By Martha Rosenberg [Admin note: This isn't about poaching, per se, but this site is making some changes in 2014, and this sort of (broader) coverage is going to be included. Hence, this is a sneek peek into what's coming. Stay tuned.\
The horrors of factory farming are multifold. Treating animals like heads of lettuce—"forget it's an animal" says one farming magazine—has created institutionalized ruthlessness toward animals, workers and the environment at the same time it harms humans who eat the products. Factory farming even damages the economy thanks to meat-related obesity, diabetes, heart disease and cancer, and greedy, short-sighted land-use policies.
While many procedures on factory farms are cruel, some practices like breeding animals into mutant-like parodies of their original species and violating mother/offspring bonds are truly crimes against nature.
1. Greed-Driven Mutilations
It is possible to practice animal husbandry in a way that an animal only has "one bad day" (the day the animal is slaughtered), but thanks to factory farming, which packs animals together over their own waste, they endure a lot of additional suffering.

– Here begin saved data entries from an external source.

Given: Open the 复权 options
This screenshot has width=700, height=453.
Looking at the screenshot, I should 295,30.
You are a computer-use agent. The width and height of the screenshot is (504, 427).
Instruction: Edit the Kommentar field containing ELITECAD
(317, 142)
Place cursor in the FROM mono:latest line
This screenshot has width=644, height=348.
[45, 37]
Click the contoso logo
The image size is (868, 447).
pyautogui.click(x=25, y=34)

Chickens are "debeaked" during their second week of life "to prevent cannibalism and feed wastage," says an online guide for chicken growers—though the industry's abusive battery egg cages, not the animals, are responsible for the "cannibalism." Debeaking, partial or total removal of a bird's beak with a hot knife or laser while it is fully conscious, causes “intense pain, shock and bleeding,” says veterinarian Nedim C. Buyukmihci, emeritus professor of veterinary medicine at the University of California.
A similar fate awaits pigs who respond to unnatural conditions by biting each others' tails. The factory farm solution? Cut off their tails with a pliers and no painkiller—an institutionalized mutilation called tail docking.

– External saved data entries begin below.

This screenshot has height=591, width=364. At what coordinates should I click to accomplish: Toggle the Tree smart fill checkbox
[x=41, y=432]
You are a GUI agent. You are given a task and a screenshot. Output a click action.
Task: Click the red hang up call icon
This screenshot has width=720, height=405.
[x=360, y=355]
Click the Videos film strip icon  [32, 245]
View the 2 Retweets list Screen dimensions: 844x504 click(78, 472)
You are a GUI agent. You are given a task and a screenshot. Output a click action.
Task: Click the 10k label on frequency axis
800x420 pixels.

Cows also have their tails docked for what factory farmers call "hygiene" and "milk quality" as well as their horn buds burned off with no painkillers. When video footage depicting both procedures at Willet Dairy in New York state aired on ABC's Nightline there were calls for laws against the cavalier cruelty. Nor are debeaking, tail docking and horn bud burning factory farming's only mutilations. Animals also endure dubbing, the removal of combs on birds, detoeing and declawing and mulesing—removal of a sheep's hindquarter skin.
If veterinarians practiced the same procedures on pets without painkillers, they would lose their licenses and face criminal charges.
2. Fast Growth Diseases
Thirty years ago pigs, chickens and cattle did not look the way they do today. Thanks to growth-producing chemicals and selected breeding, factory-farmed turkeys can barely walk and can't fly at all or reproduce because of their extreme meat-intensive physiology. More....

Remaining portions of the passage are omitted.